10 bug-fighting basics for the garden

June 30, 2015

There are literally thousands of types of leaf-eating bugs, beetles and root-chewing grubs that may infest your yard, lawn and garden. But with due diligence and some home remedies and natural repellents, you can usually take care of the problem.

10 bug-fighting basics for the garden

1. Use chemicals sparingly

If you can't learn to live with the few that don't respond to environmentally friendly repellents, use chemicals only sparingly and always take precautions to protect yourself and beneficial insects that feed on other bugs.

2. Make insecticidal soap

  • Keep a bar of soap next to your outdoor water faucet. When you wash your hands, rinse them into your watering can.
  • Then, when you water your plants, they'll get a nice dose of soap, which is a mild insecticide that kills soft-bodied bugs.

3. Rotate your veggies

It's the best way to make sure that surviving pests from last year's garden, which waited through winter in the soil, have a hard time finding the plants they most like to eat.

4. Attract apple and other fruit tree pests

Combine 250 millilitres (one cup) each of water, vinegar and sugar in milk jugs hung from tree limbs, and you'll collect lots of insects that mistake the mixture for ripening fruit.

5. Make a fly trap

Make a fly trap from the same mixture and put it in jars whose lids have punched holes just wide enough for the flies to get through.

  • Place the traps on your deck or porch so the flies are caught before they come into your house.

6. Trap June bugs

Too many June bugs?
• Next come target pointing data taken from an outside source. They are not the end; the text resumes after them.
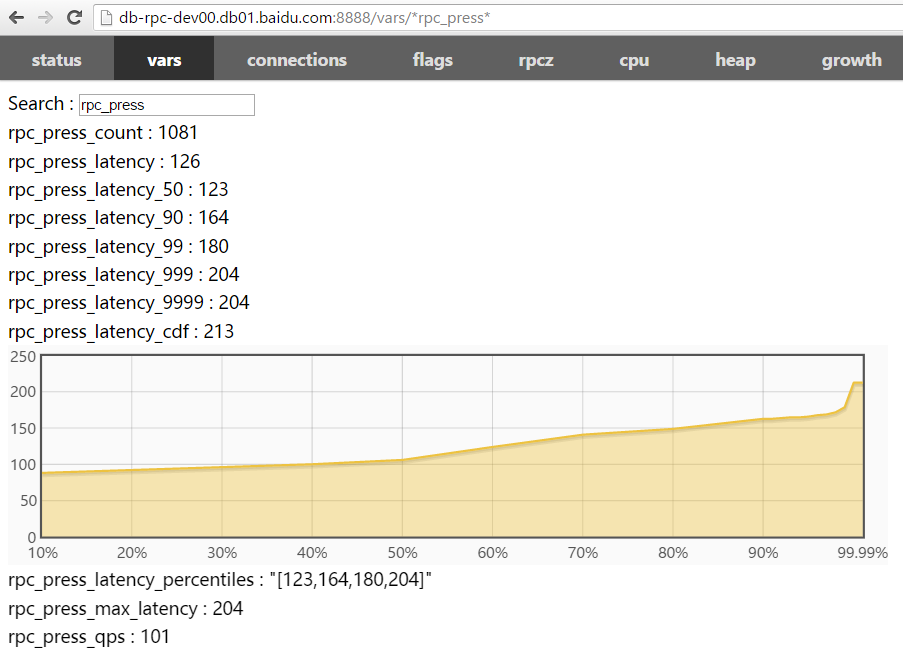This screenshot has height=657, width=903.
Task: Open the flags tab
Action: coord(432,60)
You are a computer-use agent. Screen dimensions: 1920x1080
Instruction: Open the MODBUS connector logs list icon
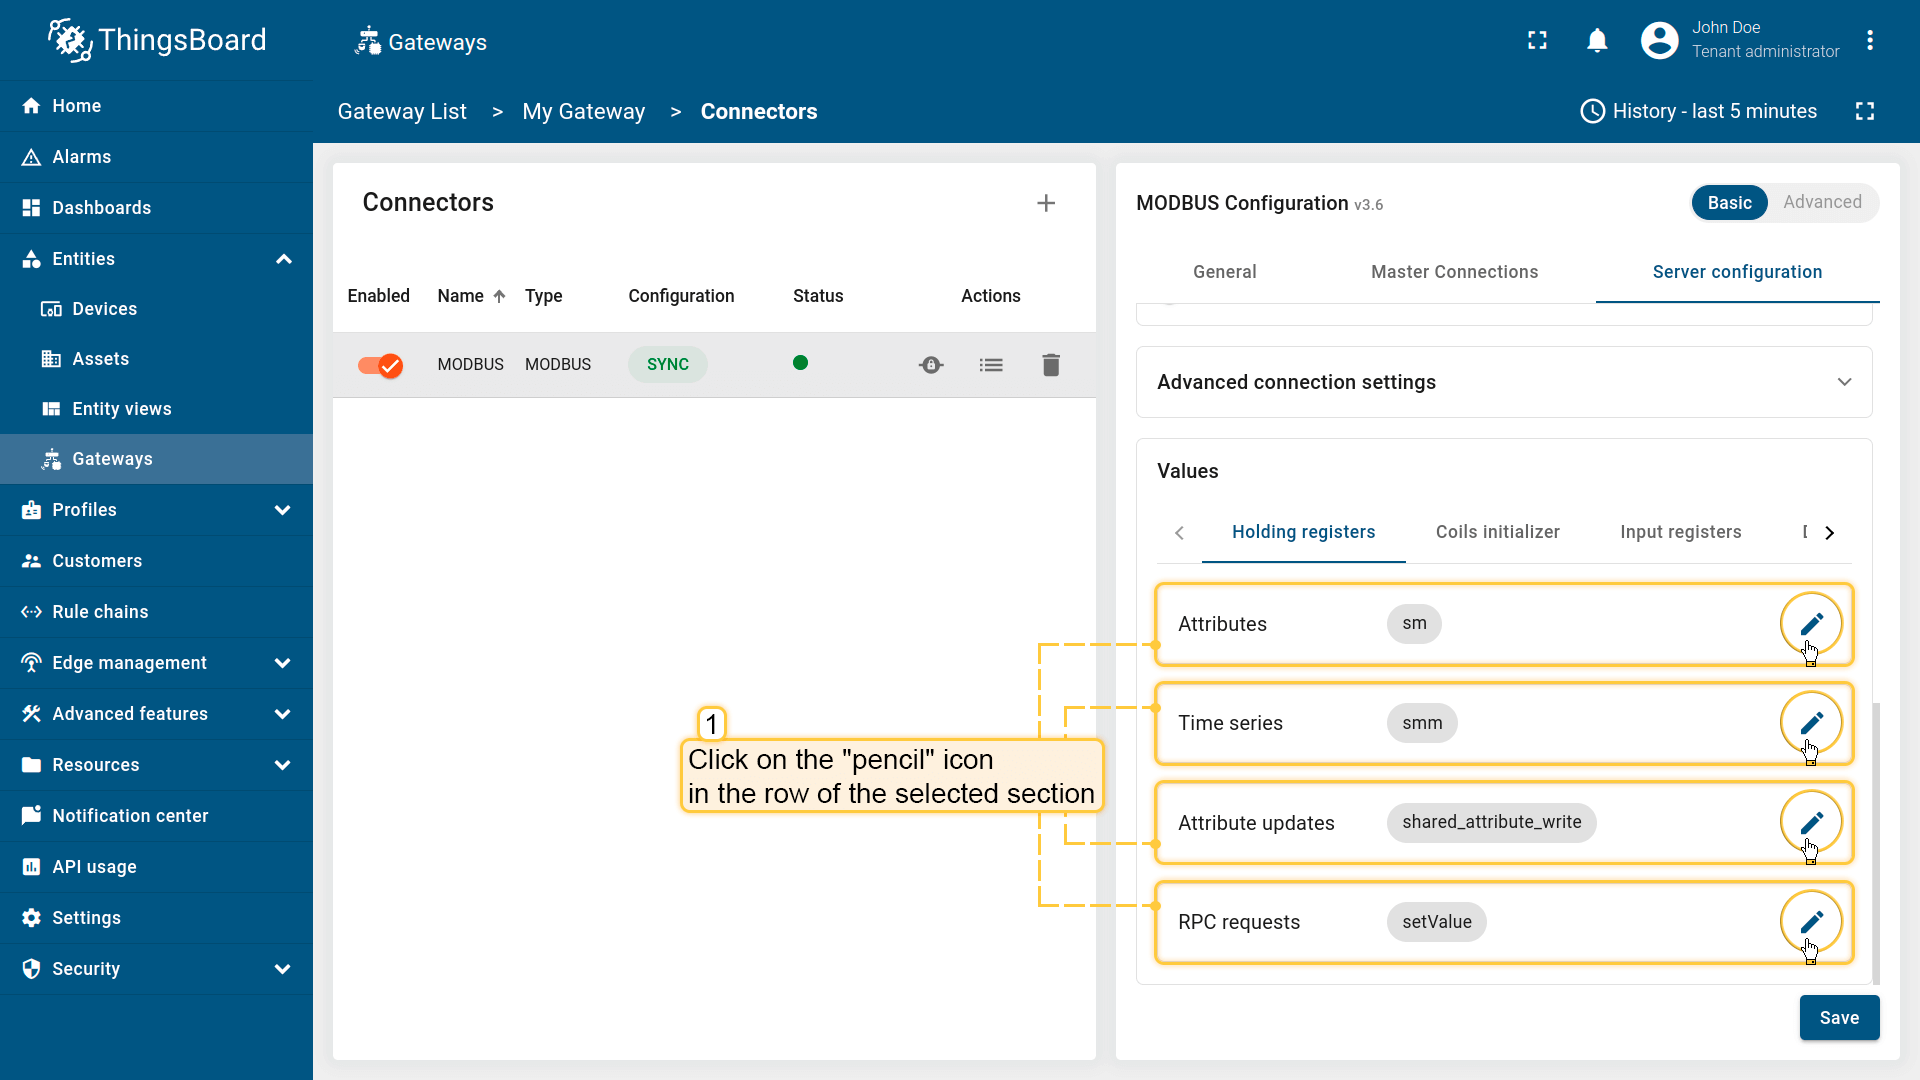tap(991, 365)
Although they don't eat plants, their larvae damage the lawn and they make spending evenings outdoors unpleasant.

  • On a rainless night, fill a large tub with water and place a lamp or shop light over it.
  • Turn the light on after dark, and many of the June bugs that fly towards it will accidentally drop into the tub.

7. Use reflective mulch

Shiny silver mulch helps prevent thrips and other insects from finding your plants because as they pass by, they're confused by the light and fly away.

  • You can make your own reflective mulch by placing sheets of wide, heavy-duty aluminum foil around plants and anchoring them with stones.

8. Stir up a rhubarb insecticide

  • Soak 1.5 kilograms of rhubarb leaves in four litres water for 24 hours.
  • Bring the water to a boil and let it simmer for 30 minutes.
  • Add 25 grams (1 ounce) of laundry soap flakes and let it cool before spraying it on bug-ridden plants.

9. Save your eggshells

Use eggshells to repel a wide range of garden pests.

  • Crushed eggshells deter slugs and snails, and a layer of shells placed around onions and cabbage helps to discourage root maggots.

10. Use floating row covers

Use floating row covers, a garden fabric spread over plants, to prevent damage by secretive critters that you rarely see, such as the moths whose larvae become squash vine borers, or flies, whose eggs hatch into beet leaf miners.